*** AANGELEVERD FRAGMENT ***
MOGELIJKE VERBETERINGEN TOT LEW (OF TOCH PH?)

Het Ecobouwers forum is vernieuwd en verbeterd, daarom is deze discussie afgesloten. Je kunt hier niet meer reageren. Je kan deze vraag opnieuw stellen, of vragen aan de beheerder van Ecobouwers om deze discussie opnieuw te openen als een nieuwe vraag.

Op 17 juni beloofde ik in de vraagstaart "Waarom gaan verkiezingen niet over energie?" een bespreking te geven van het rapport "Studie van de economische haalbaarheid van het verstrengen van de EPB-eisen bij residentiële gebouwen" van dr.ir.architect Verbeeck. We zijn nu zover. In bijlage kunt u een meer uirgebreid rapport vinden. De eerste drie hoofdstukken hernemen cijfers van een bericht dat ik op 02/03/09 op eigen initiatief aan het VEA gestuurd heb, waarbij het dan gebleven is.

Reacties

Pierre,

je document leest moeilijk, althans voor mij.

Ik mis wat structuur in je document.  Je geeft het document de naam 'mogelijke verbeteringen tot LEW of PH', en je algemeen besluit gaat enkel over luchtdichtheid?  Verder geef je veel cijfers, maar heb ik het gevoel dat je regelmatig van de hak op de tak springt.  Daardoor gaat voor mij iedere boodschap verloren.  Je hebt ook verschillende zaken die beter uitgewerkt kunnen worden in je document (hoe zijn de regels in Duitsland nu echt? Als mevrouw Verbeeck haar cijfers niet kloppen misschien beter duiden waarom ze niet kloppen.  Bel haar eens om haar cijfermateriaal op te vragen?).

Voor mij herhaalt je rapport heel wat cijfers, maar slaagt het niet op een onderbouwde wijze een besluit/stellingname/advies... naar voor te brengen.  Misschien je rapport eens in die richting herschrijven.
*** RUWE GEGEVENS ***
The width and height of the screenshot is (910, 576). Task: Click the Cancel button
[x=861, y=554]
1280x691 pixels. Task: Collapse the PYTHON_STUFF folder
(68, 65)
***
**OPDRACHTEN**
• a. Neem het fragment opnieuw over, beginnend bij "Het Ecobouwers forum" en eindigend bij "dan gebleven is.", en wissel daarbij "Ecobouwers" om voor "Groenbouwers".
• b. Beantwoord deze vragen over het fragment:
(i) Op welke datum beloofde de schrijver een bespreking van het rapport te geven?
(ii) Naar welke instantie stuurde de schrijver op 02/03/09 een bericht?
(iii) Over welk onderwerp gaat volgens de reactie het algemene besluit van het document enkel?
De gegevens zijn afzonderlijk materiaal en staan los van het fragment.

**OPLOSSINGEN PER OPDRACHT**
• a.
Het Groenbouwers forum is vernieuwd en verbeterd, daarom is deze discussie afgesloten. Je kunt hier niet meer reageren. Je kan deze vraag opnieuw stellen, of vragen aan de beheerder van Groenbouwers om deze discussie opnieuw te openen als een nieuwe vraag.

Op 17 juni beloofde ik in de vraagstaart "Waarom gaan verkiezingen niet over energie?" een bespreking te geven van het rapport "Studie van de economische haalbaarheid van het verstrengen van de EPB-eisen bij residentiële gebouwen" van dr.ir.architect Verbeeck. We zijn nu zover. In bijlage kunt u een meer uirgebreid rapport vinden. De eerste drie hoofdstukken hernemen cijfers van een bericht dat ik op 02/03/09 op eigen initiatief aan het VEA gestuurd heb, waarbij het dan gebleven is.

• b.
(i) Op 17 juni.
(ii) Naar het VEA.
(iii) Over luchtdichtheid.